__WHAT THE EXERCISE ASKS__
Can you shift every coordinate in the answers up by 60 and write out the data again, requests included, from the line with "Where should I click to: Open" to the line with "coord(318,148)", both included?

__RECORD EXTRACTS__
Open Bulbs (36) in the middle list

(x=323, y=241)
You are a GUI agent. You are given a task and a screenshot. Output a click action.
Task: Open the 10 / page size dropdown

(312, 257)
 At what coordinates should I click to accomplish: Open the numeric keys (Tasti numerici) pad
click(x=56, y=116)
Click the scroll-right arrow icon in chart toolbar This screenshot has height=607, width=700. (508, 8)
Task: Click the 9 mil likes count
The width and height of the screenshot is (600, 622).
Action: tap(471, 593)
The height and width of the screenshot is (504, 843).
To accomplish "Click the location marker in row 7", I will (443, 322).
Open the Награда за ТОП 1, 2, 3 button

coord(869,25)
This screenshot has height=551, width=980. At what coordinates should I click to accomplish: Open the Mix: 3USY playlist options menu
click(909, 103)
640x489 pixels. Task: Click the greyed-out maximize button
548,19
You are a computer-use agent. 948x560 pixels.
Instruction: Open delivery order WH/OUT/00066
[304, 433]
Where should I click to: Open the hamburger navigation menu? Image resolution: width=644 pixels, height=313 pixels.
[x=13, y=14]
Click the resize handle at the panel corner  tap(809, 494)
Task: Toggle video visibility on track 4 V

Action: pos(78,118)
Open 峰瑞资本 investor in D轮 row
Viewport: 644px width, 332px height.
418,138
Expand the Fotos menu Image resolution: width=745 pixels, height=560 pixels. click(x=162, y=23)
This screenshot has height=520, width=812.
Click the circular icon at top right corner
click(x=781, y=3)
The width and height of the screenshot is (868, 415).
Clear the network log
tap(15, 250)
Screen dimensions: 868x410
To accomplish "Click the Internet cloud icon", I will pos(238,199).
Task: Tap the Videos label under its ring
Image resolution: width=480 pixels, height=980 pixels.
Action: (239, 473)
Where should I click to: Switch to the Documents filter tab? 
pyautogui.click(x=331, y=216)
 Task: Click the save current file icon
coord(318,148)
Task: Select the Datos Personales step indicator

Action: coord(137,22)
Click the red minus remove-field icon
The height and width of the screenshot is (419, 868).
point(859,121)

__OUTPUT__
Where should I click to: Open the hamburger navigation menu? Image resolution: width=644 pixels, height=313 pixels.
[x=73, y=74]
Click the resize handle at the panel corner  tap(869, 554)
Task: Toggle video visibility on track 4 V

Action: pos(138,178)
Open 峰瑞资本 investor in D轮 row
Viewport: 644px width, 332px height.
478,198
Expand the Fotos menu Image resolution: width=745 pixels, height=560 pixels. click(x=222, y=83)
This screenshot has height=520, width=812.
Click the circular icon at top right corner
click(x=841, y=63)
The width and height of the screenshot is (868, 415).
Clear the network log
tap(75, 310)
Screen dimensions: 868x410
To accomplish "Click the Internet cloud icon", I will pos(298,259).
Task: Tap the Videos label under its ring
Image resolution: width=480 pixels, height=980 pixels.
Action: (299, 533)
Where should I click to: Switch to the Documents filter tab? 
pyautogui.click(x=391, y=276)
 Task: Click the save current file icon
coord(378,208)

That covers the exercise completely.